2015 IEEE 8th International Conference on Software Testing, Verification and Validation (ICST) (2015)
April 13, 2015 to April 17, 2015
Test data generation has been extensively investigated as a search problem, where the search goal is to maximize the number of covered program elements (e.g., branches). Recently, the whole suite approach, which combines the fitness functions of single branches into an aggregate, test suite-level fitness, has been demonstrated to be superior to the traditional single-branch at a time approach. In this paper, we propose to consider branch coverage directly as a many-objective optimization problem, instead of aggregating multiple objectives into a single value, as in the whole suite approach.

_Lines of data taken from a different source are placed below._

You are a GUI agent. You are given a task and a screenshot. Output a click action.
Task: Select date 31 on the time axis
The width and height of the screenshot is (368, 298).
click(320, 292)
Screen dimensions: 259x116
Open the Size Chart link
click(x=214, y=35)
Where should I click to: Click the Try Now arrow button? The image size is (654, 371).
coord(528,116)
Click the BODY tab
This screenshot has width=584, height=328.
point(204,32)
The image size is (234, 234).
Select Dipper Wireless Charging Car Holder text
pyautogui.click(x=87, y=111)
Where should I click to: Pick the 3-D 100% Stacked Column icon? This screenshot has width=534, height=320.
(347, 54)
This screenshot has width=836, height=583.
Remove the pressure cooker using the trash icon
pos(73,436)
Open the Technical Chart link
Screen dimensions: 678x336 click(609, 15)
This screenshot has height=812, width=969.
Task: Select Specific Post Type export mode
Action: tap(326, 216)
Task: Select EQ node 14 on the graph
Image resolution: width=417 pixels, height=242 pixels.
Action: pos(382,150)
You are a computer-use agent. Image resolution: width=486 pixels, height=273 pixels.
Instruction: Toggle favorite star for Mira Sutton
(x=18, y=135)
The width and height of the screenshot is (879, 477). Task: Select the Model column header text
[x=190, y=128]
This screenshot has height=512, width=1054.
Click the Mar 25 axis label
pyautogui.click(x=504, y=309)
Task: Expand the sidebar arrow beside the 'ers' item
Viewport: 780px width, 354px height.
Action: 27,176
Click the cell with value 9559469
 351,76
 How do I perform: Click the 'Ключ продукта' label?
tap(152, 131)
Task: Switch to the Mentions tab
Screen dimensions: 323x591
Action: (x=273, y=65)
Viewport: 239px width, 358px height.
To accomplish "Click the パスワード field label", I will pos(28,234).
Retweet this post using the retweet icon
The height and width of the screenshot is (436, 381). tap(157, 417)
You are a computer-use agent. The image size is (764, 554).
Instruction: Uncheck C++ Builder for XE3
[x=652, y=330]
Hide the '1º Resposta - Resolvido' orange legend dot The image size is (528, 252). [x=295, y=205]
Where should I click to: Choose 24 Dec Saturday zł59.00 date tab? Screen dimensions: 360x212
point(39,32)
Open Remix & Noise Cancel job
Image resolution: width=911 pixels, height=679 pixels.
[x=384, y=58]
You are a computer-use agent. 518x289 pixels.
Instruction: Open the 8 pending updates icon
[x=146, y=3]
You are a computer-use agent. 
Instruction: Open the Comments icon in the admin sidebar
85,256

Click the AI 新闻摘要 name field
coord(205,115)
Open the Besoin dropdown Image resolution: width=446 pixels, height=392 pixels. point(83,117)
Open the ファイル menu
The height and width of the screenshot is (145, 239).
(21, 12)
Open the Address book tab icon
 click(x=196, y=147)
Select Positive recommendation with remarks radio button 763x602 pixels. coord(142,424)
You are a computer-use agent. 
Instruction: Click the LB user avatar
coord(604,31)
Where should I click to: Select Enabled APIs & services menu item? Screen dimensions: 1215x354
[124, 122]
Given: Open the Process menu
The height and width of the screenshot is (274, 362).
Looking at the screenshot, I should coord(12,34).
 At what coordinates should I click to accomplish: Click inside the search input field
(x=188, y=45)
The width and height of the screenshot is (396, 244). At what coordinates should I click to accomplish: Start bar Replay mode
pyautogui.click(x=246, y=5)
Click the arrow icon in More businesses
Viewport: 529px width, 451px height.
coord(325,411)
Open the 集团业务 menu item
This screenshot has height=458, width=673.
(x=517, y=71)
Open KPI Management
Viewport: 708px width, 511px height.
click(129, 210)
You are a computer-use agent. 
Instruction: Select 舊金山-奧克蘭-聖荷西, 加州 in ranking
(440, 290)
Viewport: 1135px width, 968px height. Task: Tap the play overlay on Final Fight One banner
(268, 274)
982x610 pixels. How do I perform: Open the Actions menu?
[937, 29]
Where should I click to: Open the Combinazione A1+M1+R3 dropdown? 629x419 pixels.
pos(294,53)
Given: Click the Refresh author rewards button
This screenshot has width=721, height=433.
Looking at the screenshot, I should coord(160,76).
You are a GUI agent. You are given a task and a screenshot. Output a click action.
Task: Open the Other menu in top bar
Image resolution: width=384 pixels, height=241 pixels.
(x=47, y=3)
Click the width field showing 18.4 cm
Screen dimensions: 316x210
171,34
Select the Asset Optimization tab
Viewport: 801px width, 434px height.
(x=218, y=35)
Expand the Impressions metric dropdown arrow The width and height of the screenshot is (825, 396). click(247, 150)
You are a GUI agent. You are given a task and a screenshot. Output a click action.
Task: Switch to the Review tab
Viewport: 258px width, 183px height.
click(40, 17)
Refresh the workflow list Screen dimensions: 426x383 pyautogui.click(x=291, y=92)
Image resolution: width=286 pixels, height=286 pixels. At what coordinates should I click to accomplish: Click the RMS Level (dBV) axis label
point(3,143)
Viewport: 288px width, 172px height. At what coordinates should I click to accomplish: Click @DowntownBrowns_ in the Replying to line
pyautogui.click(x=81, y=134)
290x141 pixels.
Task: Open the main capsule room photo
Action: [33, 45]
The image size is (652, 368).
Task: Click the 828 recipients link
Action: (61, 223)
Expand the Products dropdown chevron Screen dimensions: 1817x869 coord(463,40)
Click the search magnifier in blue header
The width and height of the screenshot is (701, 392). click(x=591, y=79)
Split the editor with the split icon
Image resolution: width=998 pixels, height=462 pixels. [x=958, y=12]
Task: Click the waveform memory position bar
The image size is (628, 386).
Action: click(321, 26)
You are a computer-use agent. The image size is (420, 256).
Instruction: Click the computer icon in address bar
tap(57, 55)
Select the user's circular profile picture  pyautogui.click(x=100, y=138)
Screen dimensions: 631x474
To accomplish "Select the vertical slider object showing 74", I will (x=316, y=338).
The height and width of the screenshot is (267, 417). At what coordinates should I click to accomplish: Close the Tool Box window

Since programs may have hundreds of branches (objectives), traditional many-objective algorithms that are designed for numerical optimization problems with less than 15 objectives are not applicable. Hence, we introduce a novel highly scalable many-objective genetic algorithm, called MOSA (Many-Objective Sorting Algorithm), suitably defined for the many- objective branch coverage problem. Results achieved on 64 Java classes indicate that the proposed many-objective algorithm is significantly more effective and more efficient than the whole suite approach. In particular, effectiveness (coverage) was significantly improved in 66% of the subjects and efficiency (search budget consumed) was improved in 62% of the subjects on which effectiveness remains the same.
Optimization, Search problems, Genetic algorithms, Sorting, Sociology, Statistics, Next generation networking
A. Panichella, F. M. Kifetew and P. Tonella, "Reformulating Branch Coverage as a Many-Objective Optimization Problem," 2015 IEEE 8th International Conference on Software Testing, Verification and Validation (ICST), Graz, Austria, 2015, pp. 1-10.